## SUPPLIED MATERIAL

****

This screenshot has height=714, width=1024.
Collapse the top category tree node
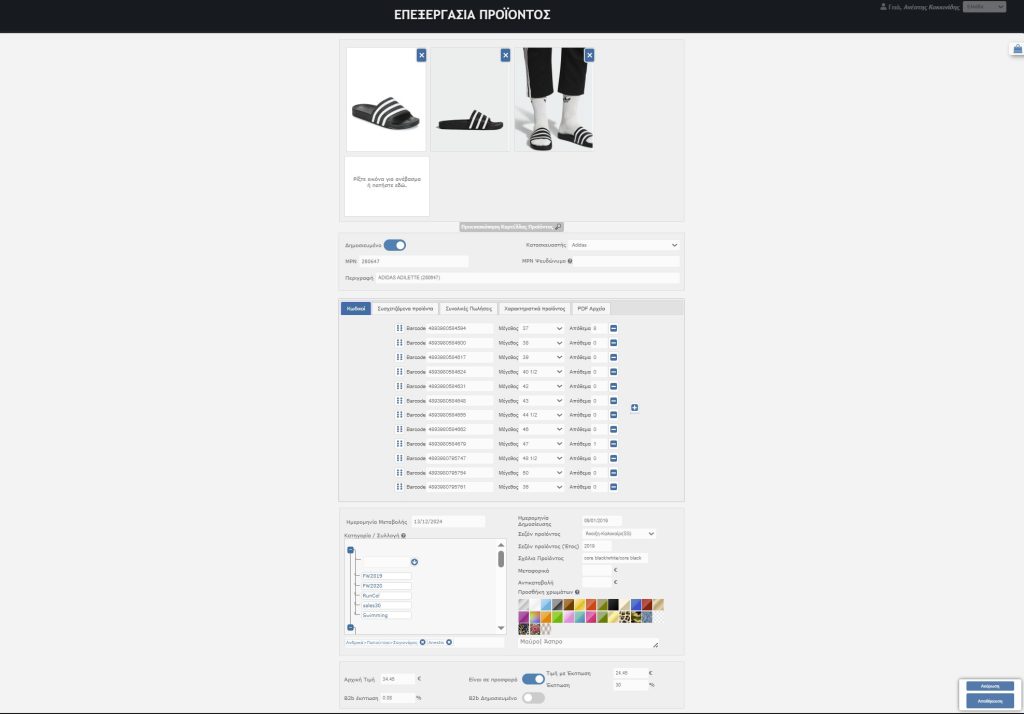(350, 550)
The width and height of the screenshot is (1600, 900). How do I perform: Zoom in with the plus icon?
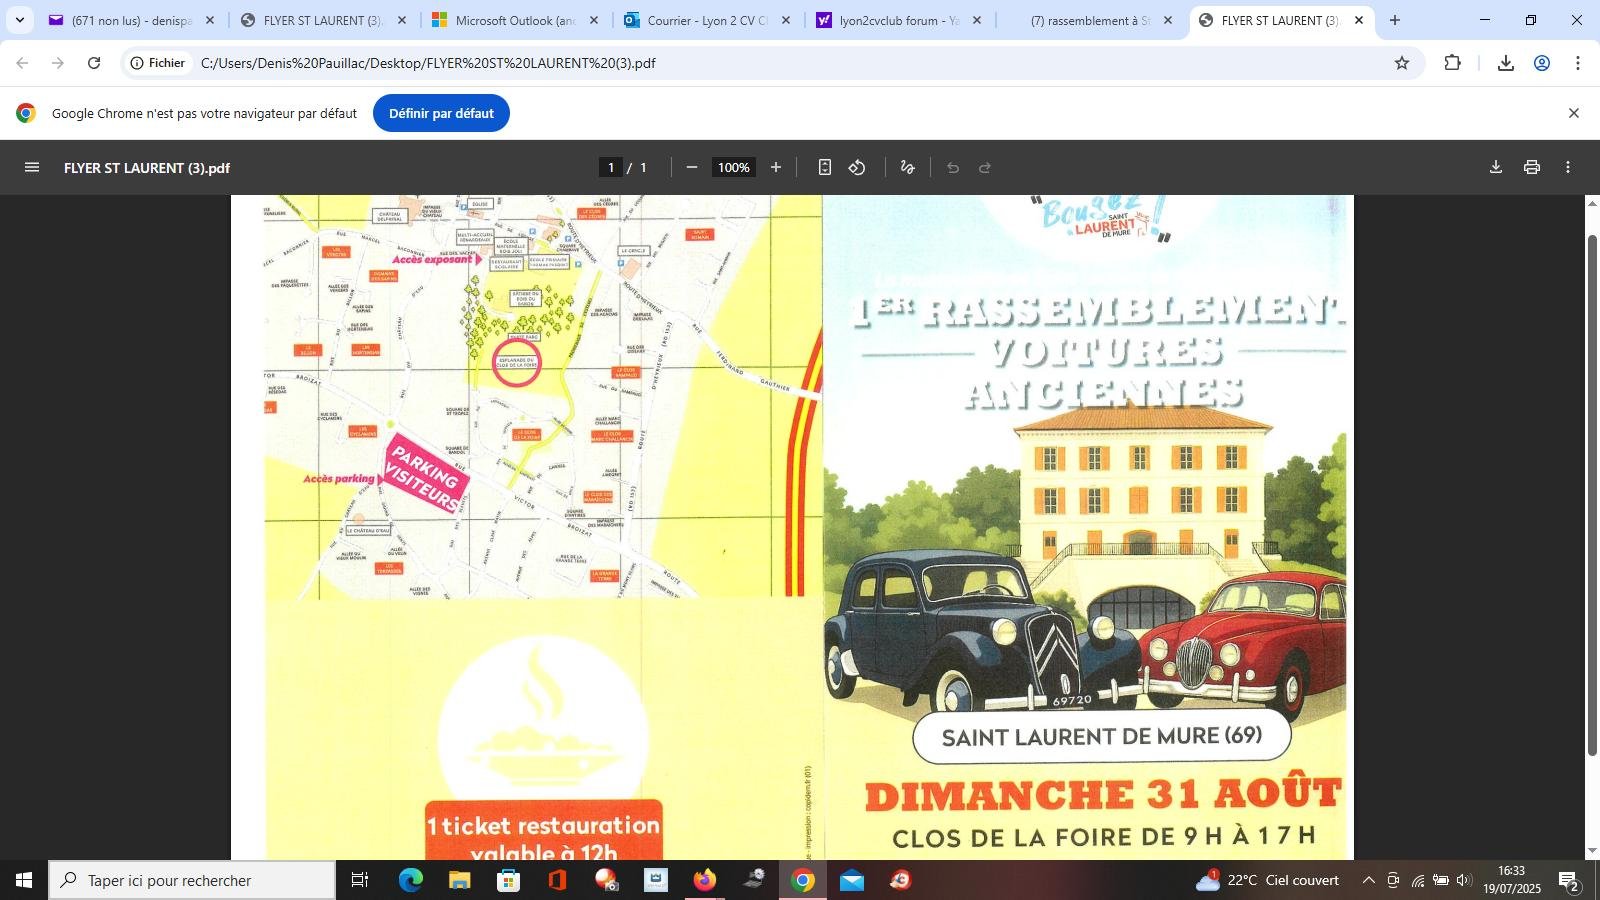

****

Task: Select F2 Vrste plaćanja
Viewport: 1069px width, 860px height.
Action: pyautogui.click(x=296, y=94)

****

## EXERCISE
Each line above starting at the one holding "Collapse the top category tree node" and ending at the one holding "The width and" should be set down exactly as it stands, both ends included, with no pictures.

## REPLY
Collapse the top category tree node
(350, 550)
The width and height of the screenshot is (1600, 900). How do I perform: Zoom in with the plus icon?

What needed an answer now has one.